Keeping notebooks has been a habit of Christopher's since college, when he played varsity soccer and baseball and kept a small notebook with him to write poetry while traveling on the bus to away games. It was after graduation, however, that Christopher tapped into what he credits as the biggest influence on his writing: travel. After driving through Europe and eventually settling in Greece for a few years, he returned to New York but continued to travel regularly. 

"The more you can travel, the better," says Christopher, emphasizing the importance of discovering different parts of the world—though he acknowledges that the current COVID-19 pandemic has drastically changed not just our ability to travel, but also the daily rhythms of our lives. 

"I live in New York for a reason," he says, "it's not to be isolated. What I've always liked about New York is that you can be as anonymous as you want. You can not see anybody for a long time or you can go out all the time. You have a choice. Now we don't have a choice. I haven't been on the subway since January. I haven't taken the kind of long walks I like to take. A friend of mine from Oregon came here and said, 'wow, I see why you live here—the landscape is faces.' We get to see all kinds of people—this is why writers often live in cities. It's the lack of that. When I look out the window to see the street, there's nobody. It's like a ghost town."

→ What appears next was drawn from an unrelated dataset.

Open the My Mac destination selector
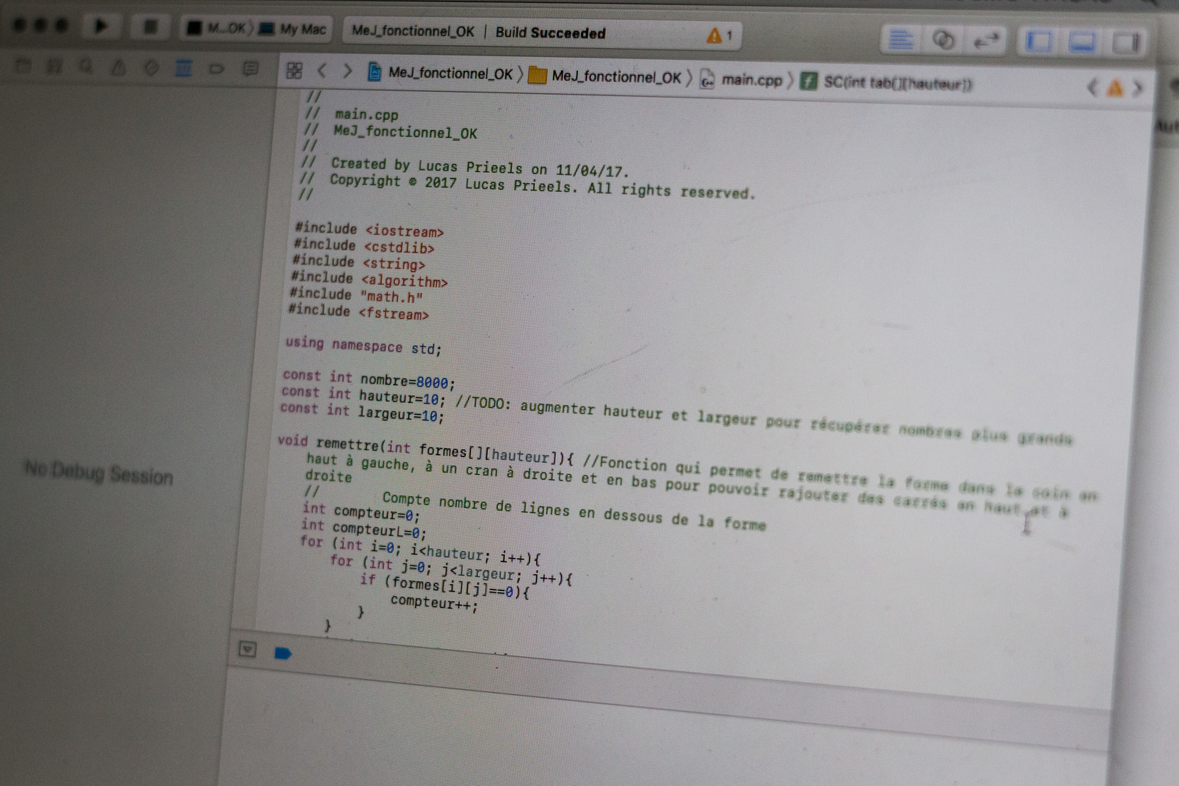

The sense of isolation has made it harder for Christopher to write, as it has for many, and he's glad that he finished his latest novel just before things got really bad. "People have said to me, don't you do this all the time?" he says with a laugh as he pets the cat that is tenaciously trying to get his attention. "They imagine I'm just a hermit, and I say no, I don't do this all the time where I can't go see my friends. I can't go to dinner. I can't go for a walk without wearing a mask. I found writing hard because of everything going on, especially in the spring, with all the death. I was glad I had finished the book." 

As for his advice to young writers, Christopher says adamantly that the only way to form a routine is to pick a time when you're free and then "don't let anything get in the way of it." Even if it means picking an odd time, as he did when he was younger and could only write at night. "It's figuring out a time that you would rarely have to cancel—and then reading everything you can get your hands on and just believing in yourself when you write."